> EXERCISE
Could you transcribe the part of the material below that opens with the line containing "Screen dimensions: 1120x1068" and closes with the line containing "(x=163, y=1110)", leaving the pictures out of your copy?

> MATERIAL SUPPLIED
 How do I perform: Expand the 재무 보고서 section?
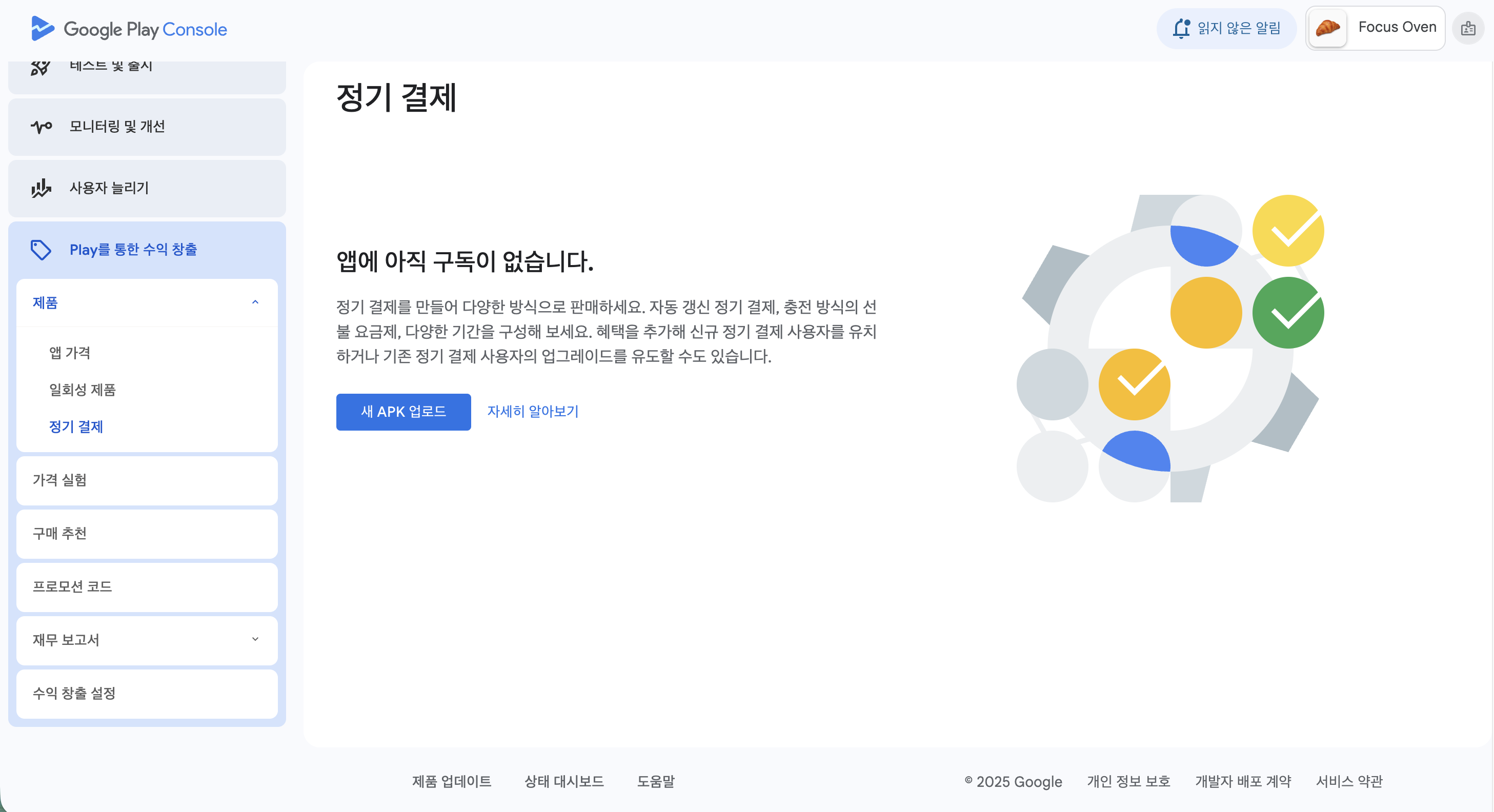click(x=255, y=640)
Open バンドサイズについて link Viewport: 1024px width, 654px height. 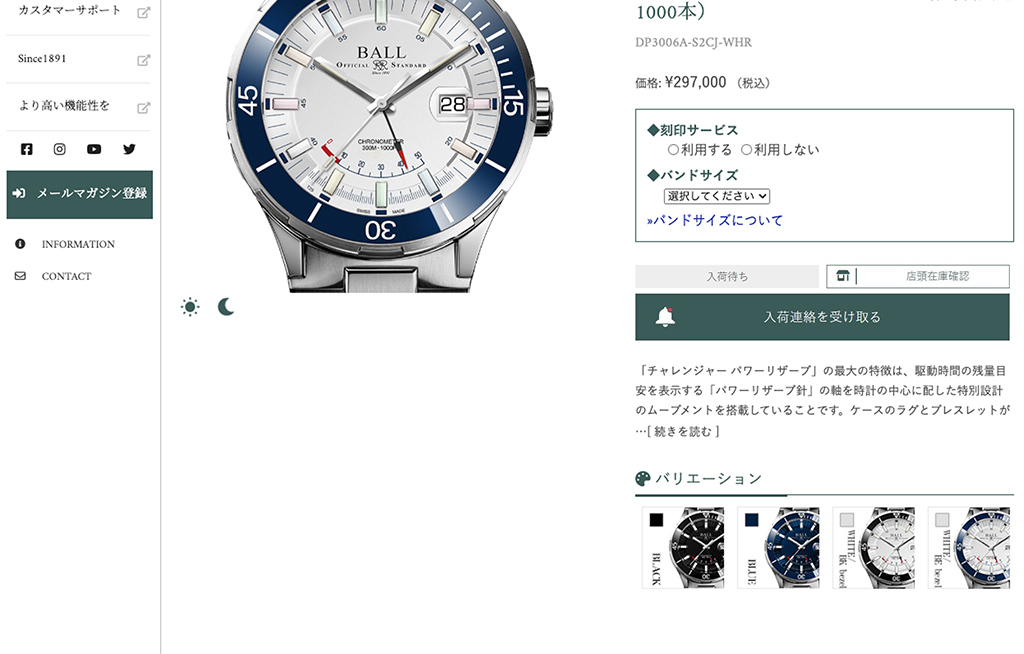[x=714, y=220]
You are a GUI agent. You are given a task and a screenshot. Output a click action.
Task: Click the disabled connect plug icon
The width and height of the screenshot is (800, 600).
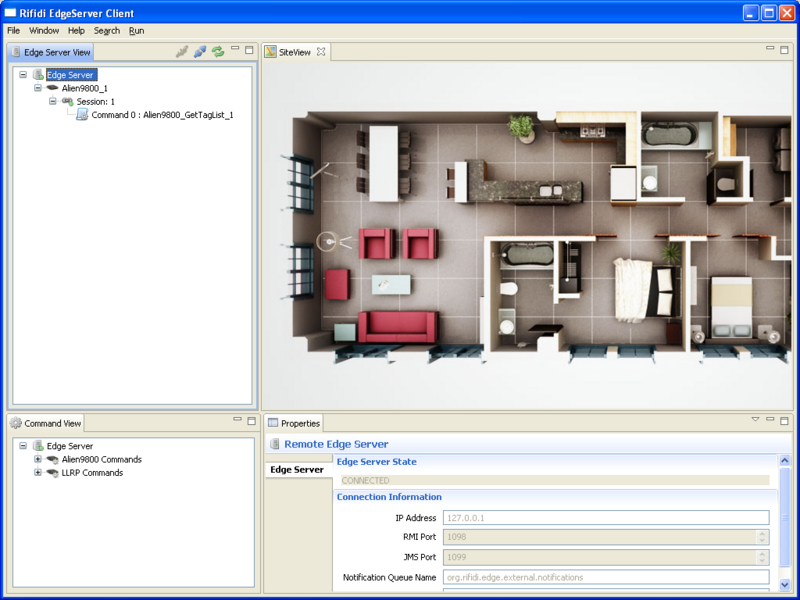pyautogui.click(x=182, y=51)
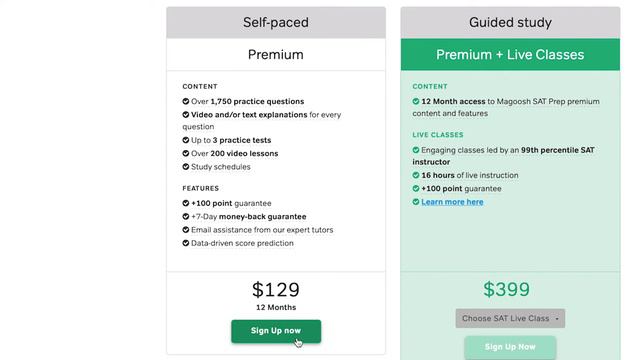640x360 pixels.
Task: Click checkmark icon beside 1,750 practice questions
Action: click(x=186, y=101)
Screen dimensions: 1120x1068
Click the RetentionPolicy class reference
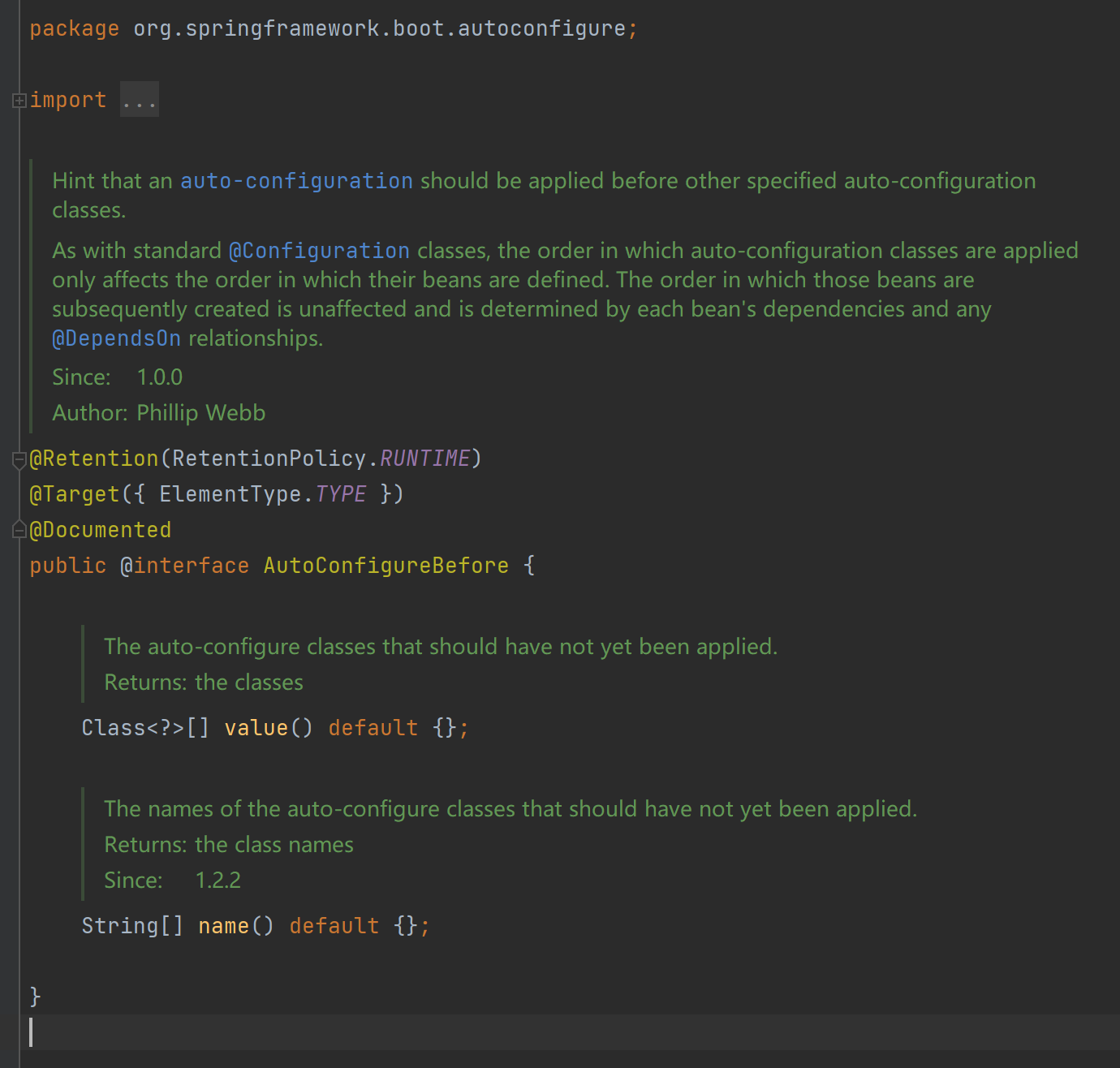pos(269,459)
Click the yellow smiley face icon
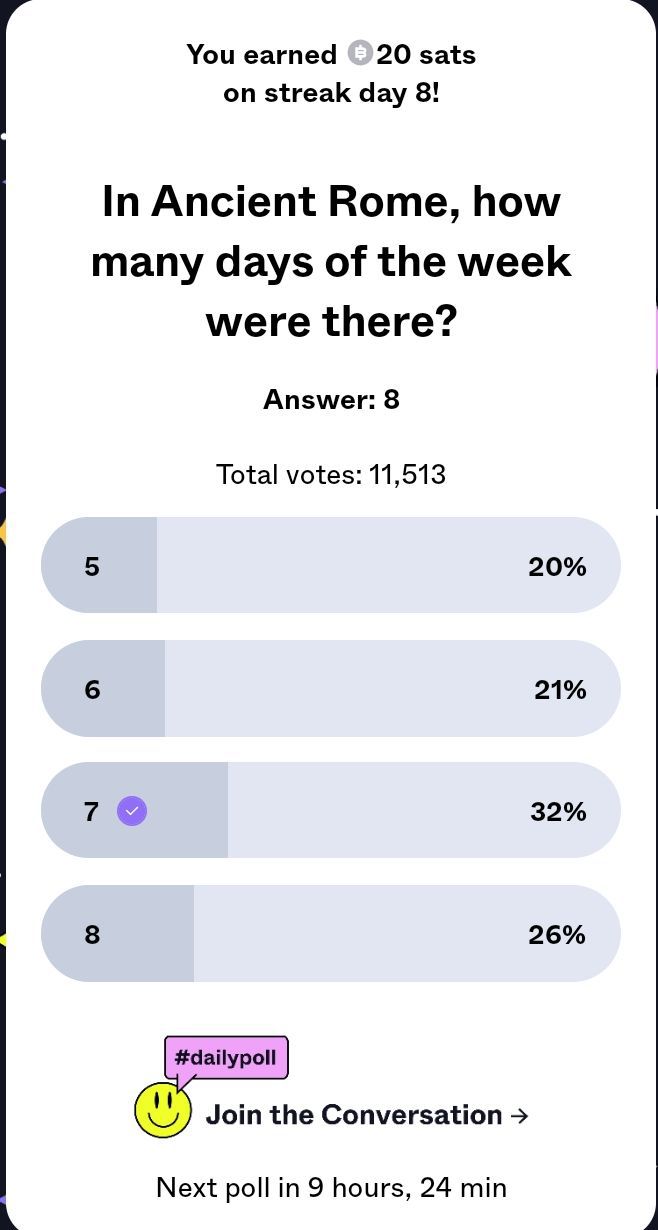 (x=163, y=1110)
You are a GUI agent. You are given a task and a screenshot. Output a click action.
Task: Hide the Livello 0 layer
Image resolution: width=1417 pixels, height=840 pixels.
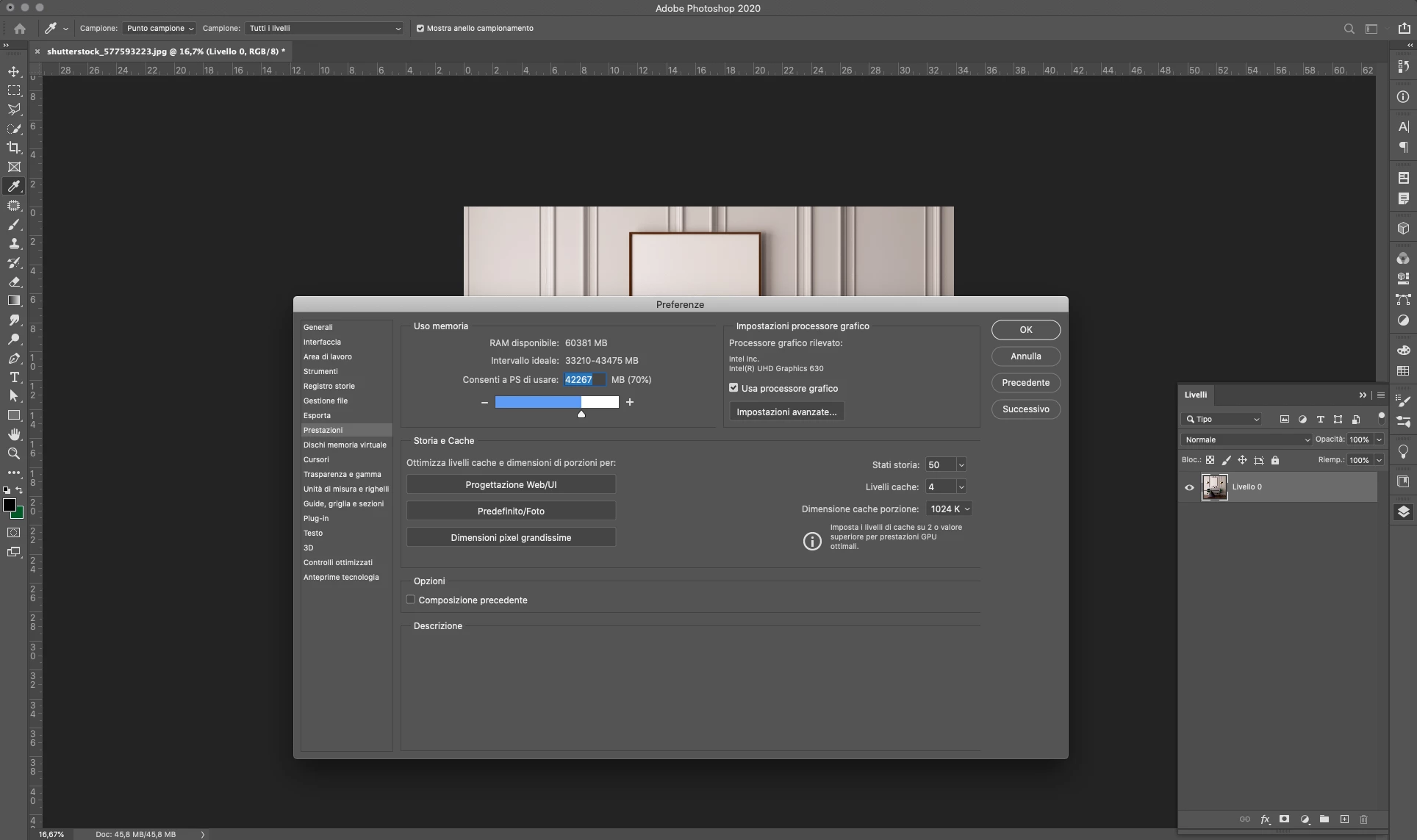pyautogui.click(x=1189, y=487)
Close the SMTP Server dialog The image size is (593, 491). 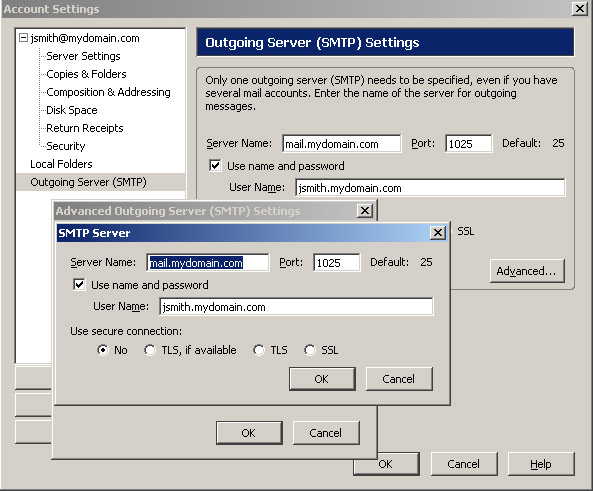coord(438,232)
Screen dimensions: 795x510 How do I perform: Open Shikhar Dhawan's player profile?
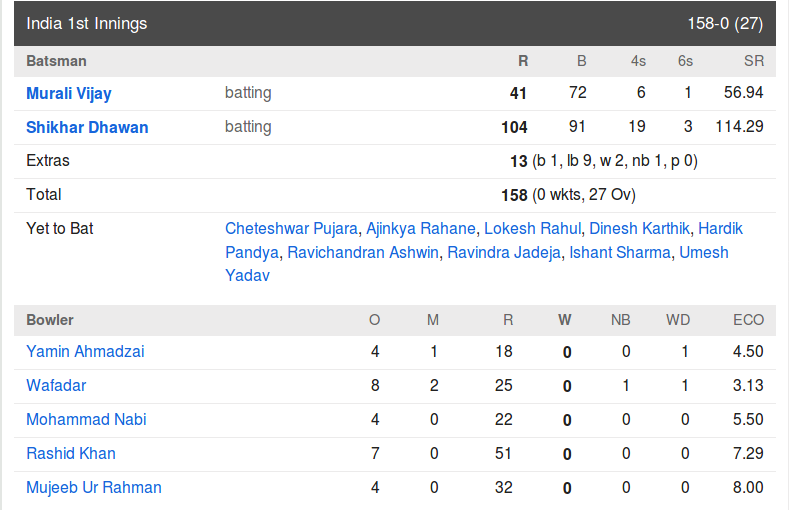pyautogui.click(x=87, y=127)
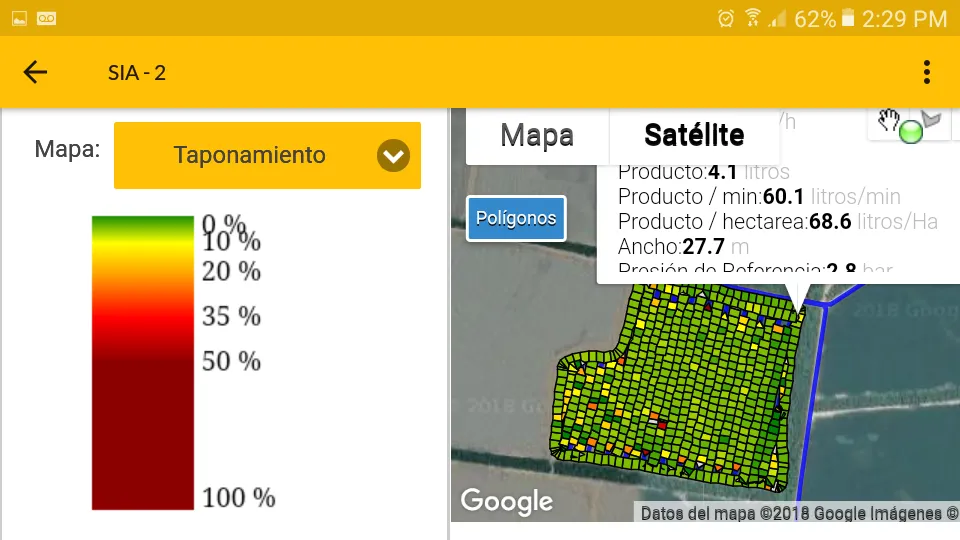Expand the Taponamiento dropdown chevron
This screenshot has height=540, width=960.
pyautogui.click(x=393, y=155)
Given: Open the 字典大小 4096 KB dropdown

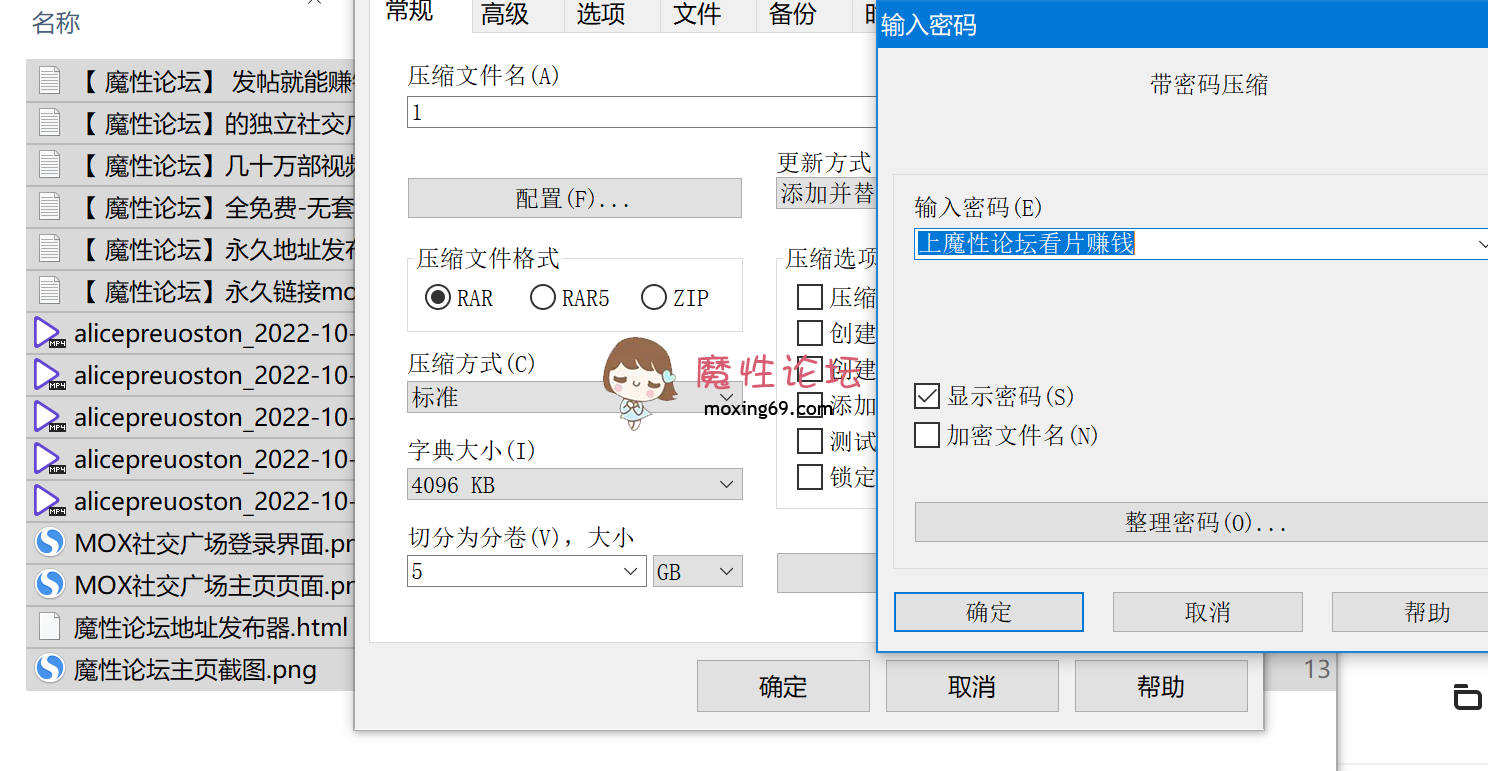Looking at the screenshot, I should coord(727,484).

> WORKED SOLUTION
Screen dimensions: 1120x1068
Click the RetentionPolicy class reference
pos(269,459)
Click the yellow smiley face icon
 (x=163, y=1110)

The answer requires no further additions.